**Task goal:**
Copy every item below word for word, changing nothing.

-- Start of Data shown --

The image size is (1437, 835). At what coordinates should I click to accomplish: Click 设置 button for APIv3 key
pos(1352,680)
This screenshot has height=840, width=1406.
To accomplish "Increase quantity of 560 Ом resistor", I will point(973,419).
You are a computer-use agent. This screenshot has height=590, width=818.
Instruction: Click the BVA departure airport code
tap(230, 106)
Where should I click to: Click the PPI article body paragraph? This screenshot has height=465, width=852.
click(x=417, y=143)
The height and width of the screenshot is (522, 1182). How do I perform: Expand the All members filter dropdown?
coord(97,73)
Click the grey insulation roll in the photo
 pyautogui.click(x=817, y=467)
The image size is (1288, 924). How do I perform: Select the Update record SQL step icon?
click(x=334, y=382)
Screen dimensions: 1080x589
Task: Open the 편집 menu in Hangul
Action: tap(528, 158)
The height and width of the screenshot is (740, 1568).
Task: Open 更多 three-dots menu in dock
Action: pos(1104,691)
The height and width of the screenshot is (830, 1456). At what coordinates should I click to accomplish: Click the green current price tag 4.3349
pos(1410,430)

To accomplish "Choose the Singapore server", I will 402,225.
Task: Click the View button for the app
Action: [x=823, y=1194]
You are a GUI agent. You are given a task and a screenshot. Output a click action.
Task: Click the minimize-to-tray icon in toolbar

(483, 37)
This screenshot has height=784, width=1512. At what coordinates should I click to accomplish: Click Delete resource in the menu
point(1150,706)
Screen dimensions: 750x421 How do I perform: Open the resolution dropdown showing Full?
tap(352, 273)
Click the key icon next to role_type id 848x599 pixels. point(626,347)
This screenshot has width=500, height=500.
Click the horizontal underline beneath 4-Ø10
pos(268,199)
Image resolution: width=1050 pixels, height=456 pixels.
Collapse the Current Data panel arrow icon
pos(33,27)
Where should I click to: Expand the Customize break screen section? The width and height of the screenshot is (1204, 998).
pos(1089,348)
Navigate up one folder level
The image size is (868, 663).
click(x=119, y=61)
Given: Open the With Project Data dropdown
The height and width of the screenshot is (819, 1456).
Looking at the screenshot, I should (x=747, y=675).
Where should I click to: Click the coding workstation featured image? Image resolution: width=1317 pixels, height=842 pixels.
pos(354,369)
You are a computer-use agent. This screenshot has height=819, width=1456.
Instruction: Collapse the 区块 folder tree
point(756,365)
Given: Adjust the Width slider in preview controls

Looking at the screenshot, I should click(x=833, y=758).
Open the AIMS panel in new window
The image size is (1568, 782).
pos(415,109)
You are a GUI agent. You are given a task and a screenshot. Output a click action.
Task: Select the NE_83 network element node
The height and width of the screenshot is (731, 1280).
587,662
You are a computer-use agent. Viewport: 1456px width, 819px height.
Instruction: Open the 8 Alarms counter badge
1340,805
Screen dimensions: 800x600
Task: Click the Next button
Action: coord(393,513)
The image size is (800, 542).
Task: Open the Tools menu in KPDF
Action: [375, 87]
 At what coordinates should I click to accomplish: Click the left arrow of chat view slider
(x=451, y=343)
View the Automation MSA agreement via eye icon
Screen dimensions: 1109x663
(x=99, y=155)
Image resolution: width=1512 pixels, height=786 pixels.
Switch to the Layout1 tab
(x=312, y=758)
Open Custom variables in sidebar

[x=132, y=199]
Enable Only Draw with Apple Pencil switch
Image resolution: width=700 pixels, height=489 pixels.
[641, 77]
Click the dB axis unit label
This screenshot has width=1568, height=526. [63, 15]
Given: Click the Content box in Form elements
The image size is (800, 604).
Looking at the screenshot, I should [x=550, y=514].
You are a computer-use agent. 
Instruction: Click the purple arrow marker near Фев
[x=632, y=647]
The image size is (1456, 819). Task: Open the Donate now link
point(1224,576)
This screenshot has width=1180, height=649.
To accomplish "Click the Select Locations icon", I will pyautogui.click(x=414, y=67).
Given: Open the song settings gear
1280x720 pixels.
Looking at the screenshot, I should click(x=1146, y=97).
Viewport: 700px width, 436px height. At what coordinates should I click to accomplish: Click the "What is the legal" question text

-- End of Data shown --

**Output of the exercise:**
The image size is (1437, 835). At what coordinates should I click to accomplish: Click 设置 button for APIv3 key
pos(1352,680)
This screenshot has height=840, width=1406.
To accomplish "Increase quantity of 560 Ом resistor", I will point(973,419).
You are a computer-use agent. This screenshot has height=590, width=818.
Instruction: Click the BVA departure airport code
tap(230, 106)
Where should I click to: Click the PPI article body paragraph? This screenshot has height=465, width=852.
click(x=417, y=143)
The height and width of the screenshot is (522, 1182). How do I perform: Expand the All members filter dropdown?
coord(97,73)
Click the grey insulation roll in the photo
 pyautogui.click(x=817, y=467)
The image size is (1288, 924). How do I perform: Select the Update record SQL step icon?
click(x=334, y=382)
Screen dimensions: 1080x589
Task: Open the 편집 menu in Hangul
Action: tap(528, 158)
The height and width of the screenshot is (740, 1568).
Task: Open 更多 three-dots menu in dock
Action: pos(1104,691)
The height and width of the screenshot is (830, 1456). At what coordinates should I click to accomplish: Click the green current price tag 4.3349
pos(1410,430)

To accomplish "Choose the Singapore server", I will 402,225.
Task: Click the View button for the app
Action: [x=823, y=1194]
You are a GUI agent. You are given a task and a screenshot. Output a click action.
Task: Click the minimize-to-tray icon in toolbar

(483, 37)
This screenshot has height=784, width=1512. At what coordinates should I click to accomplish: Click Delete resource in the menu
point(1150,706)
Screen dimensions: 750x421 How do I perform: Open the resolution dropdown showing Full?
tap(352, 273)
Click the key icon next to role_type id 848x599 pixels. point(626,347)
This screenshot has width=500, height=500.
Click the horizontal underline beneath 4-Ø10
pos(268,199)
Image resolution: width=1050 pixels, height=456 pixels.
Collapse the Current Data panel arrow icon
pos(33,27)
Where should I click to: Expand the Customize break screen section? The width and height of the screenshot is (1204, 998).
pos(1089,348)
Navigate up one folder level
The image size is (868, 663).
click(x=119, y=61)
Given: Open the With Project Data dropdown
The height and width of the screenshot is (819, 1456).
Looking at the screenshot, I should (x=747, y=675).
Where should I click to: Click the coding workstation featured image? Image resolution: width=1317 pixels, height=842 pixels.
pos(354,369)
You are a computer-use agent. This screenshot has height=819, width=1456.
Instruction: Collapse the 区块 folder tree
point(756,365)
Given: Adjust the Width slider in preview controls

Looking at the screenshot, I should click(x=833, y=758).
Open the AIMS panel in new window
The image size is (1568, 782).
pos(415,109)
You are a GUI agent. You are given a task and a screenshot. Output a click action.
Task: Select the NE_83 network element node
The height and width of the screenshot is (731, 1280).
587,662
You are a computer-use agent. Viewport: 1456px width, 819px height.
Instruction: Open the 8 Alarms counter badge
1340,805
Screen dimensions: 800x600
Task: Click the Next button
Action: coord(393,513)
The image size is (800, 542).
Task: Open the Tools menu in KPDF
Action: [375, 87]
 At what coordinates should I click to accomplish: Click the left arrow of chat view slider
(x=451, y=343)
View the Automation MSA agreement via eye icon
Screen dimensions: 1109x663
(x=99, y=155)
Image resolution: width=1512 pixels, height=786 pixels.
Switch to the Layout1 tab
(x=312, y=758)
Open Custom variables in sidebar

[x=132, y=199]
Enable Only Draw with Apple Pencil switch
Image resolution: width=700 pixels, height=489 pixels.
[641, 77]
Click the dB axis unit label
This screenshot has width=1568, height=526. [63, 15]
Given: Click the Content box in Form elements
The image size is (800, 604).
Looking at the screenshot, I should [x=550, y=514].
You are a computer-use agent. 
Instruction: Click the purple arrow marker near Фев
[x=632, y=647]
The image size is (1456, 819). Task: Open the Donate now link
point(1224,576)
This screenshot has width=1180, height=649.
To accomplish "Click the Select Locations icon", I will pyautogui.click(x=414, y=67).
Given: Open the song settings gear
1280x720 pixels.
Looking at the screenshot, I should click(x=1146, y=97).
Viewport: 700px width, 436px height. At what coordinates should I click to accomplish: Click the "What is the legal" question text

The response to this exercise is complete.